### TEXT SHOWN
Make-A-Wish Gifts Help Kids Avoid Hospitalizations, Study Suggests

LIFE MATTERS MEDIA STAFF

Seriously ill children who receive a gift from the Make-a-Wish Foundation may have lower hospital costs than sick children who don’t receive these presents, according to a new study published in the journal Pediatric Research.

The nonprofit grants wishes, or “life-changing” experiences, to children with terminal and life-threatening diseases.

Researchers compared unplanned hospital admissions and emergency room visits for nearly 500 patients at Nationwide Children’s Hospital in Columbus, Ohio between 2011 to 2016 to a control group of some 500 children with similar diseases who didn’t receive such experiences.

Participation in the Make-A-Wish program may provide children quality of life relief while reducing hospital visits and health care expenditures, according to researchers led by Dr. Anup Patel of Nationwide Children’s.

### TASKS TO COMPLETE
- 1) In the article on the Make-A-Wish study, change "nonprofit" to "charity" and give the passage again, between "Make-A-Wish Gifts Help" and "receive such experiences.", inclusive.
- 2) Go on with the article on the Make-A-Wish study from where it stops.
The records after this point are separate material, unrelated to the article.

### DATA FOR ANALYSIS
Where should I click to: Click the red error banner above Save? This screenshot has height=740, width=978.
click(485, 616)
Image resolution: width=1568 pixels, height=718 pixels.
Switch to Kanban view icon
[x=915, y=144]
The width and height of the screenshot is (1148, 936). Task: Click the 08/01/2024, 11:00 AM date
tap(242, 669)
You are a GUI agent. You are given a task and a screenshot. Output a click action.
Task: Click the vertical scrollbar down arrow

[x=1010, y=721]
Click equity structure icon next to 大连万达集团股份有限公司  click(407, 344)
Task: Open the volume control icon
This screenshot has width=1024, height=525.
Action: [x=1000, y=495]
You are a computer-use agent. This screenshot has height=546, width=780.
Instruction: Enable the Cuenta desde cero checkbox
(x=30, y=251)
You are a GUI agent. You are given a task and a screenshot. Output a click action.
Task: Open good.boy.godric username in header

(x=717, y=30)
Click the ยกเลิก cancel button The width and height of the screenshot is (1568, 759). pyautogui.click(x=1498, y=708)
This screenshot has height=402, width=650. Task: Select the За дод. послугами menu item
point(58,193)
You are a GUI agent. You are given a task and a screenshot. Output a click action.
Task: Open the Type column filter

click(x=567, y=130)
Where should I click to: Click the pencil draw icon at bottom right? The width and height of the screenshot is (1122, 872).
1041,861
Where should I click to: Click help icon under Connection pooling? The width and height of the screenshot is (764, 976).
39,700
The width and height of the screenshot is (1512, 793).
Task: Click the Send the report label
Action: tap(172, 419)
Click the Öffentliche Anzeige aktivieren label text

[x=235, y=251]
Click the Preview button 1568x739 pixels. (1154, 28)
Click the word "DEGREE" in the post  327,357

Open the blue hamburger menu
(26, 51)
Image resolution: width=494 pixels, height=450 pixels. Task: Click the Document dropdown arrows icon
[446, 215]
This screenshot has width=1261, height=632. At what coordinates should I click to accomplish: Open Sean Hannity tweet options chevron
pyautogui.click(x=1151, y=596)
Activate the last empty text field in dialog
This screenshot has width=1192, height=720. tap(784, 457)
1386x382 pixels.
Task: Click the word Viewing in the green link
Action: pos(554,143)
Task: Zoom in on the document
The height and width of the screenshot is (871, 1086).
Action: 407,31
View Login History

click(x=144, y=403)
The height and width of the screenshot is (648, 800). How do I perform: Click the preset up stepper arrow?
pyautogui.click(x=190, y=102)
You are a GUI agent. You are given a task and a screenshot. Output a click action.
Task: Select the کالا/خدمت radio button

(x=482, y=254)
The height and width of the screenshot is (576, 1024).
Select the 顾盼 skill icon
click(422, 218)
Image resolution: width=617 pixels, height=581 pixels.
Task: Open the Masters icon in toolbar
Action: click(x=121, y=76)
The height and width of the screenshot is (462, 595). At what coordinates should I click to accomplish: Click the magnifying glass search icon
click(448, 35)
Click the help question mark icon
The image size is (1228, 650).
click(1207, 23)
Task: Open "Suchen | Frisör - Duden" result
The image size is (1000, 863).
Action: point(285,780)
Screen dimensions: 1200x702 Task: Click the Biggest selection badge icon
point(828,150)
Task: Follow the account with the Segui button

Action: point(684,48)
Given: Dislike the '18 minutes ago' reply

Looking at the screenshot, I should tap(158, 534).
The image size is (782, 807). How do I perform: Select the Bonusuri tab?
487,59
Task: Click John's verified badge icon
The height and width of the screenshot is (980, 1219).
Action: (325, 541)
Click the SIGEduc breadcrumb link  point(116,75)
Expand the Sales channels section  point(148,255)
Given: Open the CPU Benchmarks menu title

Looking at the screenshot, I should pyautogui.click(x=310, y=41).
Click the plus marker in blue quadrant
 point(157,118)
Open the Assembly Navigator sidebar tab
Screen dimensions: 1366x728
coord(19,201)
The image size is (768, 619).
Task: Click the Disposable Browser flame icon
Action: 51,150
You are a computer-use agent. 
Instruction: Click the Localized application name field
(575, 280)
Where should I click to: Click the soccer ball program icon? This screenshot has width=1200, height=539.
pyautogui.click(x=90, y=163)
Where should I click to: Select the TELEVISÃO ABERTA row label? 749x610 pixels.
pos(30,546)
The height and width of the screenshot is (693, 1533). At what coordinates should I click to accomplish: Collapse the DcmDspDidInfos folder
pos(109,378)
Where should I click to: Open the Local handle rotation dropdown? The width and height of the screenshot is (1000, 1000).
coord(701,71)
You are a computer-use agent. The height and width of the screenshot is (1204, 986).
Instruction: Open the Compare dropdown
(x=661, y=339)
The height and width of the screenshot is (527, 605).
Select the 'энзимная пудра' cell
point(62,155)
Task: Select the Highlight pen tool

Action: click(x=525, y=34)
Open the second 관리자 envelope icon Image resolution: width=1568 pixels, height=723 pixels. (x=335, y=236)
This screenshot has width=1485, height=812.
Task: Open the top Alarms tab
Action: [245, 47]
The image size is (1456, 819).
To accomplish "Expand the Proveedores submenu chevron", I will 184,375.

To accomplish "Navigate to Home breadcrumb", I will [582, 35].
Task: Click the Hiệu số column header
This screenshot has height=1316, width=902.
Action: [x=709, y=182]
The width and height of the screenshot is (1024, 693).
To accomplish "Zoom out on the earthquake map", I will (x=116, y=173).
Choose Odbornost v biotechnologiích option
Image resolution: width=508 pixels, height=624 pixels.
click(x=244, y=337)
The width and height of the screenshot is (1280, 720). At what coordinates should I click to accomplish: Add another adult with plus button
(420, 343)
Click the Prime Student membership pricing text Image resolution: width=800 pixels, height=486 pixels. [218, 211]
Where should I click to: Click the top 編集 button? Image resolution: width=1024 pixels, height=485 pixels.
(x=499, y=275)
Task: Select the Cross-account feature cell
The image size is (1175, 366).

### ANSWERS TO THE PROBLEMS
- 1)
Make-A-Wish Gifts Help Kids Avoid Hospitalizations, Study Suggests

LIFE MATTERS MEDIA STAFF

Seriously ill children who receive a gift from the Make-a-Wish Foundation may have lower hospital costs than sick children who don’t receive these presents, according to a new study published in the journal Pediatric Research.

The charity grants wishes, or “life-changing” experiences, to children with terminal and life-threatening diseases.

Researchers compared unplanned hospital admissions and emergency room visits for nearly 500 patients at Nationwide Children’s Hospital in Columbus, Ohio between 2011 to 2016 to a control group of some 500 children with similar diseases who didn’t receive such experiences.

- 2)
Patients who received a wish were 2.5 and 1.9 times more likely to have fewer unplanned hospital admissions and emergency department visits, respectively, according to the study.

“For the first time we are able to quantify the impact of a ‘wish’ using health care utilization data such as emergency department visits, hospitalizations, and costs,” Patel told Reuters Health in a statement. “It matters to patients and families, as we have shown that a ‘wish’ may allow the patient to be home more with their family, not miss school, and save families money in health care costs.”

In the United States and its territories, on average, a wish is granted every 34 minutes, according to the organization.